My guess would be that if you could find the center of the triangle, then everything would be easy from there. THe radius would be the center to any vertex.

It depends on what kind of triangle you are dealing with.....

A triangle with 7.5 cm , 12.5 cm and 10 cm.

My teacher hasn't taught us cosine law or sine law or heron law.

This question appears in a chapter of property of circle,simple properties of circle.

I have learnt the above three laws so I can find a lot of method to solve it but I lack a method without using these untaught things.

Yes.

 

You can find it without using Heron's Formula or Law of Cosine I belive.

how about making an accurate diagram and measuring the radius. it might work?

Umm...isn't that triangle a 3-4-5 triangle?

-Uncool-

is it a right triangle? i think i solved it using the designs of our good buddy pythagorus

 

with those dimensions would it be 6.25 for the radius?

 

circumfrence of 12.5pi?

 

i'm afraid that only works if it's a right triangle though

As uncool already has pointed out, the triangle is a scaled 3-4-5-triangle, and surely it must be a right triangle. You can easily prove it by using Pytagoras: A triangle with sides a, b and c, c >= a, b, is a right triangle if and only if c^2 = a^2 + b^2. (If and only if, as the Law of Cosine would show, or alternatively the simple observation that when you know three sides of a triangle, the triangle is uniquely given.)

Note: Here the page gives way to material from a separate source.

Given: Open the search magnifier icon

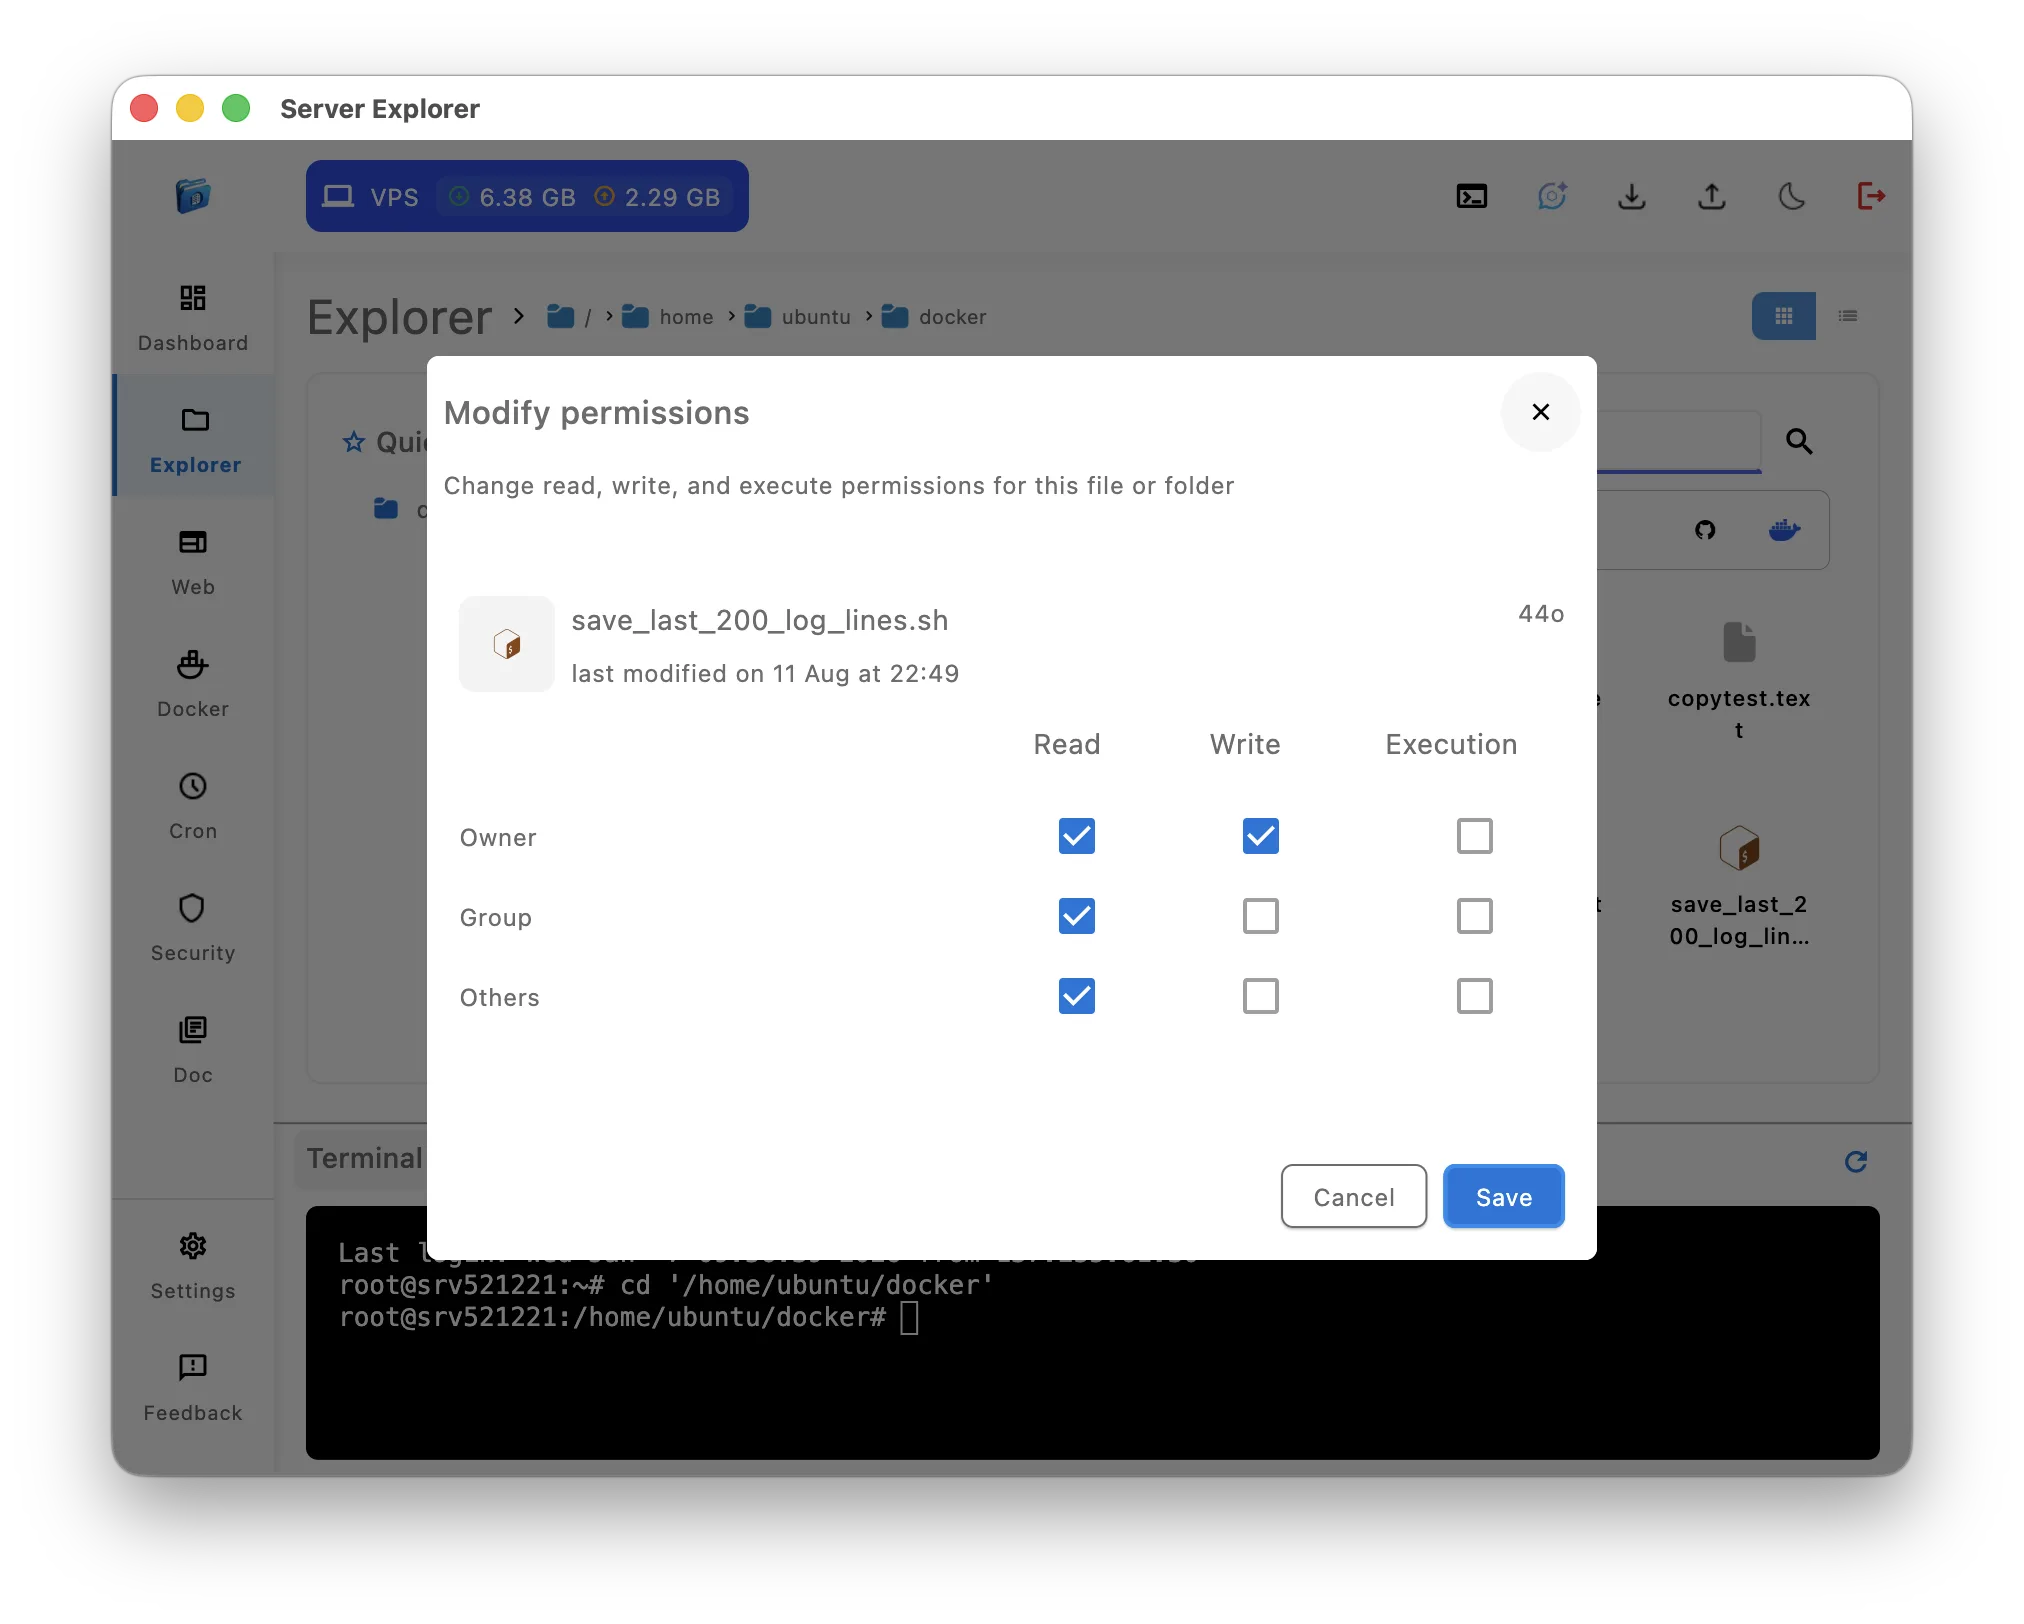Looking at the screenshot, I should point(1799,441).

Now, to find the radius of the circumcircle, you can use this:

a/sin A = b/sin B = c/sin C = 2R iirc

where a, b, and c are the sides, and A, B, and C are the opposite angles of the corresponding sides, and R is the radius of the circumcircle

-Uncool-

but he said without using sine or cosine or heron laws

If you do not want to use sine and cosine, then you can use similarities instead, and if you do not want to use the Heron formula, you can always work hard with Pythagoras formula. I do not know why that would be better - it is easier just learning the stuff, or possibly even better: how to derive it.

 

 

The point in the specific 7.5-10-12.5- exercise is that right triangles are inscribed in a circle with the hypotenus as a diameter (Thales theorem, a special case of the "periferivinkelsetninga" - I don't know the english name - that the center angle is twice the angle at the circumference. Funny enough, this sentence is not taught at Norwegian schools anymore, although it is very simple and something everyone that know a bit about geometry should know. Last year I was talking to a person who now studies physics and electronics at Princeton, and he had never heard about the theorem, nor did he manage to derive some simple consequences of it. So much for geometry in Norway!)

I assume the triangle is equalateral. Find its height and divide it by two.

The triangle was established to be a scaled 3-4-5 right angled triangle, and thus the hypotheneuse is a diameter of the circle required.

Then you can't possibly get a radius

Isn't the radius simply half of the diameter?

Then you can't possibly get a radius

 

Strange, cos every one else is agreed that the answer is 6.25, half the longest side given.

However there appears to be several possible radii. It is impossible to know the diameter as there are several ratio's to the circumference. Remember the triangle is not equalateral.Not sure I understand this one, but the in- radii of the triangle is 15 cm, according to the formular r=ab/a+b-c. Another site says the hypotenus is the diameter, which means the radius is 6.25.This one's a toughie

Hmm... what about making a list of all possible radii values, then complaining to the Math teacher that the task was too confusing to work out properly.

Give me a break, haven't seen trig since H.School. I was only analizing

The solution:

Since the triangle is a right-angled triangle, the longest side is the diameter.

I think this thread might be closed in a few days.